I recently was on the hunt to hire an intern for our firm. We conducted dozens of interviews. We met some really bright, motivated and eager college students. Yet it was quite a surprise that after dozens of interviews we only received one thank-you note. I ask the question: “Why?”
When you combine a thoughtful card with your words of thanks, you’ll guarantee that the recipient remembers you for many years to come.
Last week, at my 12-year-old’s cotillion class the teacher spent time discussing the importance, power and art of sending a thank-you note, especially if someone gifts you with cash! Thanking people who care for you and shower you with their generosity has to be instilled at a young age. And it should be fostered throughout a lifetime.
Did you know?
The history of the thank-you note is as long and varied as the letter itself.

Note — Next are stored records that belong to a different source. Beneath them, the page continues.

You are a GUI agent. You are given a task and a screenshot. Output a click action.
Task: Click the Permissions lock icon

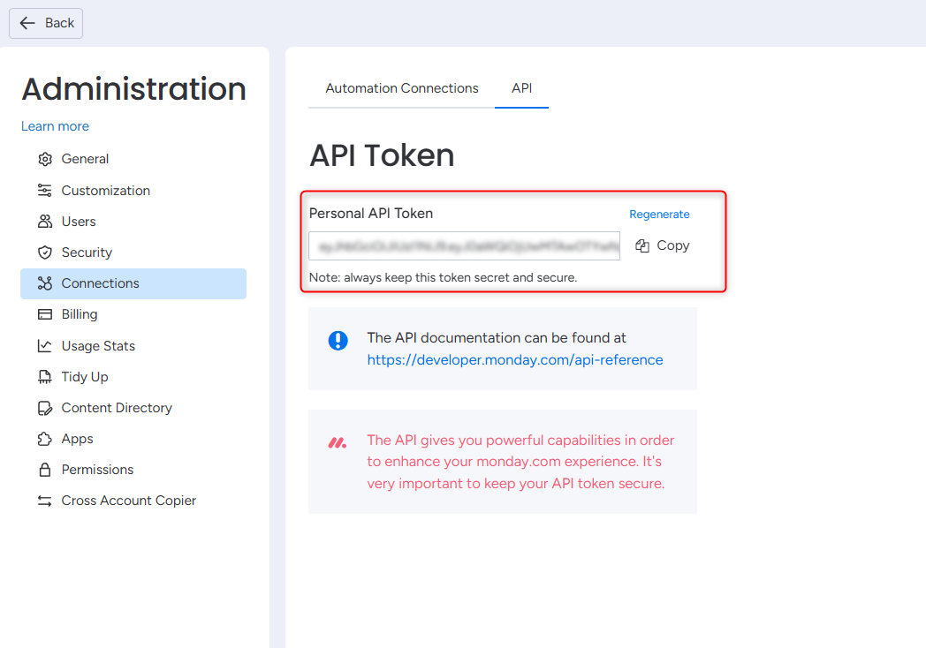tap(45, 470)
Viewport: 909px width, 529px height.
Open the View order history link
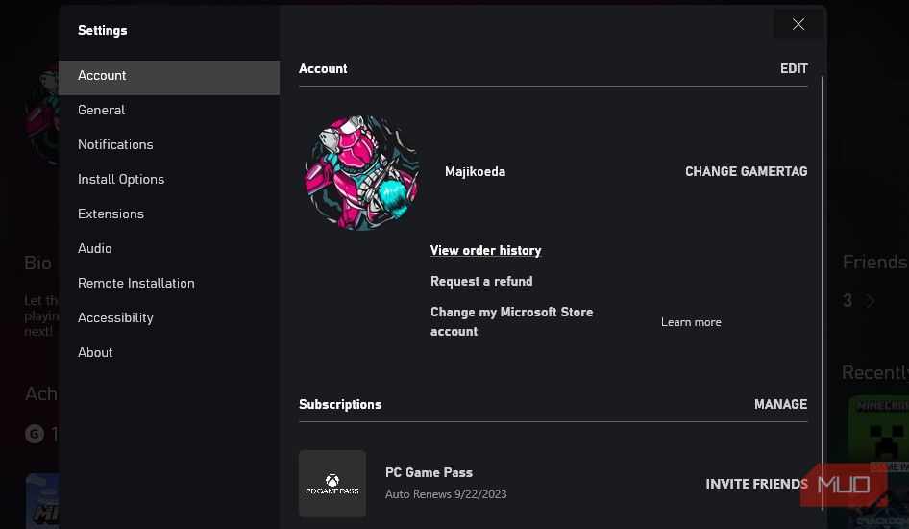[485, 250]
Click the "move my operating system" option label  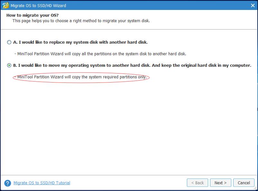(132, 65)
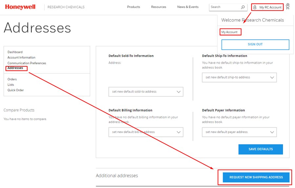The width and height of the screenshot is (295, 188).
Task: Click the search magnifier icon
Action: coord(243,7)
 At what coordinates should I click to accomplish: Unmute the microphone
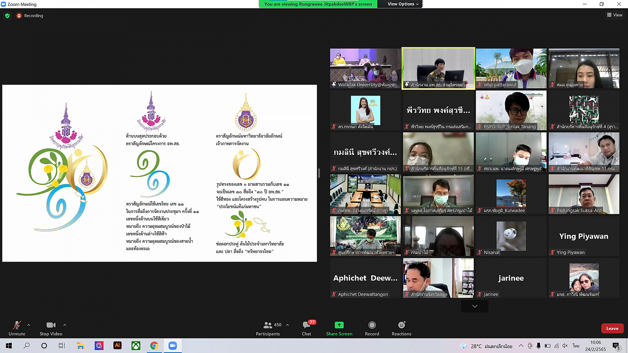point(17,325)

Ancient Egyptians and Chinese cultures wrote notes of goodwill to one another on pieces of papyrus. Years later, in the 1400s, Europeans delivered notes to others within their communities.
However, it was the invention of the stamp in 1840 that finally made sending notes practical on a larger scale. Stores began selling printed notes adorned with artwork, while etiquette books recommended the best practices for writing and sending thank-you notes.
As email replaces letters as our primary means of written communication, thank-you notes have become all the more valued. Taking time out of one’s day to physically write a thank-you note and send it in the mail is an effort that truly stands out and makes any gesture of generosity come full circle. Who doesn’t love receiving a handwritten letter?
How many times did your parents have to nudge you with a… “Did you say thank you” remark?
After my children have been showered with gifts for their birthdays, I let them smile and relish in the moment for a whole 5 seconds before I state, “Don’t forget, you need to write ‘thank you’ notes!” I do hope this thought process becomes intuitive for my kids. If so, I know it will be one simple way for them to stand out in a crowd while expressing their genuine gratitude.
My husband and I joke, “When will that day come?”
So this Thanksgiving, think about who in your life deserves a hand-written thank you. I must admit, I still need to work harder on this. I do know, however, when I do…I am separating myself from the ordinary.